BEGIN EXERCISE TEXT

Client Update - 25th February 2021
I am desperately keen not to recycle what you have already heard about Boris’s plans to slowly move out of COVID lockdown, so I will focus on the key dates. As a firm we are champing at the bit to get back out and see our clients face to face, but we have been clear in our desire to follow Government guidance to keep all our clients and staff safe. With this in mind, it looks like we may be able to conduct client meetings outside from the 29th March and inside from the 17th May. These are the earliest dates the Government have set out. We have proved adept at providing our client services from behind closed doors for some seven to eight months of the last twelve, so we are happy to wait a few months longer.
With the news breaking about Boris’s plans for a staged release from lockdown, we were hoping for a little more out of UK equities, however as with other markets, they have been held back by concerns over rising inflation and the effect on central bank policy. Alongside this, Sterling remains strong at over 1.41 to the US Dollar and whilst this has traditionally been a headwind to the FTSE 100, the mid cap (next 250 companies) in the UK, normally benefits from Sterling strength as mid cap companies are using sterling to buy goods and services. Mid-Caps have not rallied much so far in February.

END EXERCISE TEXT

Quote the client update above from "With the news" up to and including "far in February.", reproducing every word and punctuation mark unchanged.

BEGIN RECORD SET

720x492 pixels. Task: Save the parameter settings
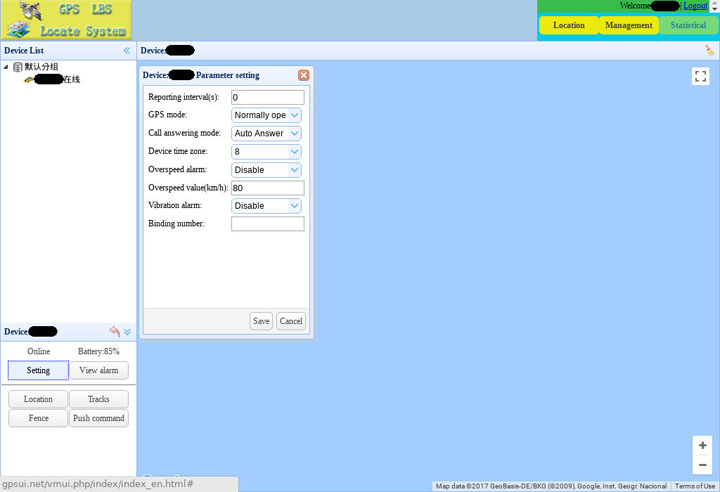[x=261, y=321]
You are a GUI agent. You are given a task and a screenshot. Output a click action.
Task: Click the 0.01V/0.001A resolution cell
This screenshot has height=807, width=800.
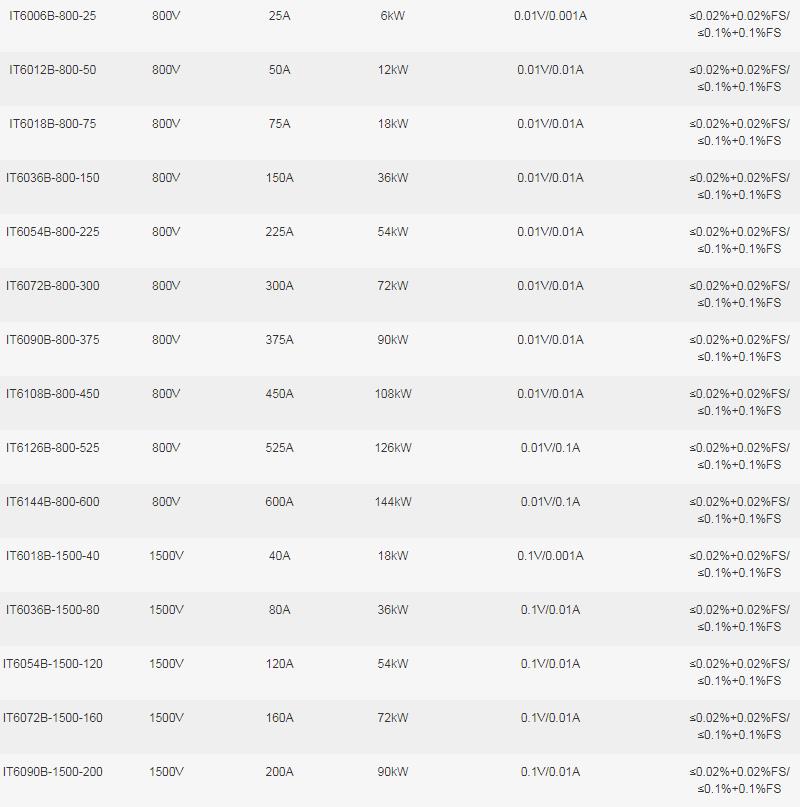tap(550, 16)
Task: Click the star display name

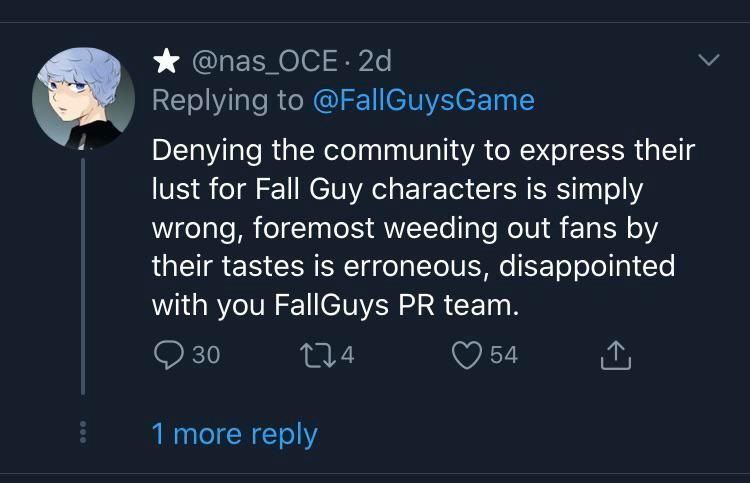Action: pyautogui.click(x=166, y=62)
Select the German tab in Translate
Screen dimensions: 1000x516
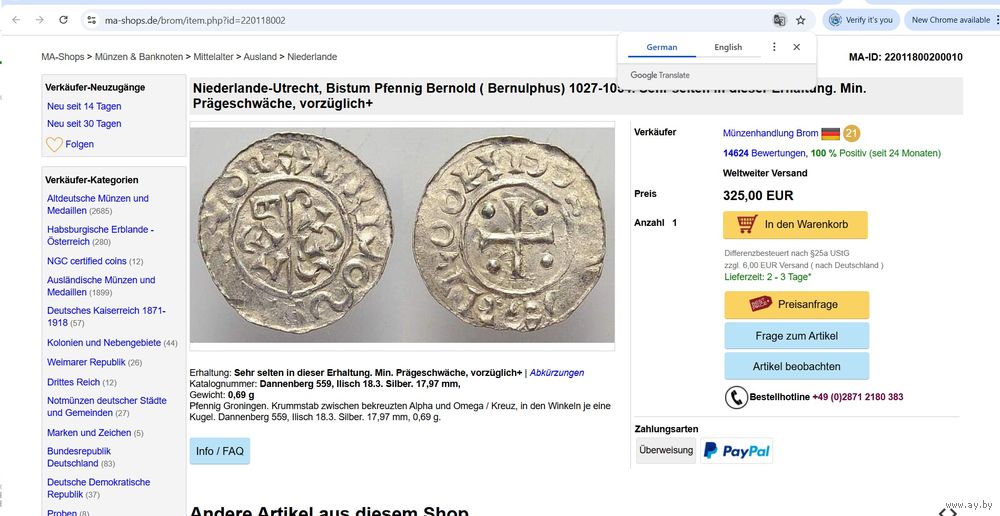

END RECORD SET

| TASK RESPONSE |
With the news breaking about Boris’s plans for a staged release from lockdown, we were hoping for a little more out of UK equities, however as with other markets, they have been held back by concerns over rising inflation and the effect on central bank policy. Alongside this, Sterling remains strong at over 1.41 to the US Dollar and whilst this has traditionally been a headwind to the FTSE 100, the mid cap (next 250 companies) in the UK, normally benefits from Sterling strength as mid cap companies are using sterling to buy goods and services. Mid-Caps have not rallied much so far in February.